Research & Papers

Amazon's Surefire models boost LLM throughput 47% with no accuracy loss

Amazon researchers design LLMs that run 47% faster with zero accuracy tradeoff.

Deep Dive

Amazon researchers Tao Yu and Youngsuk Park presented a new scaling law at ICLR that addresses the accuracy-efficiency tradeoff in large language models. While the 2022 Chinchilla scaling law from DeepMind optimized model size and training data for a given compute budget, it ignored internal architecture choices. The Amazon team discovered that two models with the same parameter count and accuracy can differ by up to 40% in inference throughput depending on hidden size and the ratio of MLP to attention parameters. They introduced Surefire models, which incorporate these architectural factors directly into the scaling law, enabling practitioners to predict the best configurations for speed without sacrificing loss.

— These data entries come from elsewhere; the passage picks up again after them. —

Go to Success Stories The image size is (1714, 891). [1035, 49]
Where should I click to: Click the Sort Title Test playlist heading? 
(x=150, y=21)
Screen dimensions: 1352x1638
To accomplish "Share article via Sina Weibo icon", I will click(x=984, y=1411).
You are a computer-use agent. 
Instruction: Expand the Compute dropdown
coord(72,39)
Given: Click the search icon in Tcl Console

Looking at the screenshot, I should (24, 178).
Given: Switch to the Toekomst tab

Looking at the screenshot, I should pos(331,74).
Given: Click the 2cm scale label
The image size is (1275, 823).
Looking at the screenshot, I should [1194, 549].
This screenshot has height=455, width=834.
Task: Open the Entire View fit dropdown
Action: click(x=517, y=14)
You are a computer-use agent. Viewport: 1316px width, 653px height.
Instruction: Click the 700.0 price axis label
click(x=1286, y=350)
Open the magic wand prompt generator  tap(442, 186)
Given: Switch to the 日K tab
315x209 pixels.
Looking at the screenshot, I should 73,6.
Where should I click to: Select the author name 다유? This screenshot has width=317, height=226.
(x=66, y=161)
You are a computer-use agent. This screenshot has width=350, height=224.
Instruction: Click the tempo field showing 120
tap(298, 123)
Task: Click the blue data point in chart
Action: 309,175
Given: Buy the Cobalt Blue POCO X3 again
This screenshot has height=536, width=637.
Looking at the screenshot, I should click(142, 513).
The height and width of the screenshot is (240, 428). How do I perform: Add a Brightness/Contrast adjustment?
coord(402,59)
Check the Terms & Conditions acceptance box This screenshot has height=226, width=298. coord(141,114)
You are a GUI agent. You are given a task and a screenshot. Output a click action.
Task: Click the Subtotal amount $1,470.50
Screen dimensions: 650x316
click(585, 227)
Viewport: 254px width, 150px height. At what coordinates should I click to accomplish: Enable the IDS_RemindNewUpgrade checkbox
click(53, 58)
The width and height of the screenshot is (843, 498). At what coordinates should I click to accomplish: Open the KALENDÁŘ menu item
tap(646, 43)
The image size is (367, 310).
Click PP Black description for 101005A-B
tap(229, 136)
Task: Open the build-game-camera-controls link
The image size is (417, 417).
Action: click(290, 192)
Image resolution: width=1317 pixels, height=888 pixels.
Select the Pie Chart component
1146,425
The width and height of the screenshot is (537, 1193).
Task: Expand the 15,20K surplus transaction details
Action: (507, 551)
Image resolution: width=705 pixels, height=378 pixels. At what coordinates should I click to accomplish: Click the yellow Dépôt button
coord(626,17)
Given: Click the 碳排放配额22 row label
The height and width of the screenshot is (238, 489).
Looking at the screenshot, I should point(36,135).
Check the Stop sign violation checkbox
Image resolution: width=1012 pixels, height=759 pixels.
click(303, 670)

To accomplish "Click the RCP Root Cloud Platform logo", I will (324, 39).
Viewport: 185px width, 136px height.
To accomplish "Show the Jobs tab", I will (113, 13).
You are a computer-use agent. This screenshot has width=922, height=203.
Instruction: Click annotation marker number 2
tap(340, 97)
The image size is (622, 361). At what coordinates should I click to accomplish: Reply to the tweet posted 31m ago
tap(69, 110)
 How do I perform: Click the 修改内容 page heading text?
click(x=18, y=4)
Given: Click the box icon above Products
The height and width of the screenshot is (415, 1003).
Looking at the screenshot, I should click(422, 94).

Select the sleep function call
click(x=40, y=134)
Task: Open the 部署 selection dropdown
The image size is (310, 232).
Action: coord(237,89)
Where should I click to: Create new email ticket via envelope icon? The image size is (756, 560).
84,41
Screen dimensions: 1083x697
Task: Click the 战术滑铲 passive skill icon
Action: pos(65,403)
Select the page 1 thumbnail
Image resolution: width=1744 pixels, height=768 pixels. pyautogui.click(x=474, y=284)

Surefire models match or exceed LLaMA-3.2 accuracy while improving throughput by up to 47%. The optimal MLP-to-attention ratio is around 1.0, far lower than the 4.8 seen in LLaMA-3.2-1B, indicating that many current models over-allocate parameters to MLP layers. These gains are consistent across both A100 and H200 GPUs and multiple serving frameworks. The work provides a practical framework for designing more efficient LLMs for real-time applications, bridging the gap between theoretical scaling laws and real-world deployment constraints.

Key Points
  • Surefire models achieve up to 47% higher inference throughput without any loss of accuracy compared to LLaMA-3.2 baselines.
  • Optimal MLP-to-attention ratio is ~1.0, dramatically lower than the 4.8 ratio of LLaMA-3.2-1B, reducing redundant parameters.
  • Consistent throughput gains observed across A100 and H200 GPUs and multiple serving frameworks, ensuring broad applicability.

Why It Matters

Enables faster, cheaper real-time AI apps without compromising quality—critical for production deployment.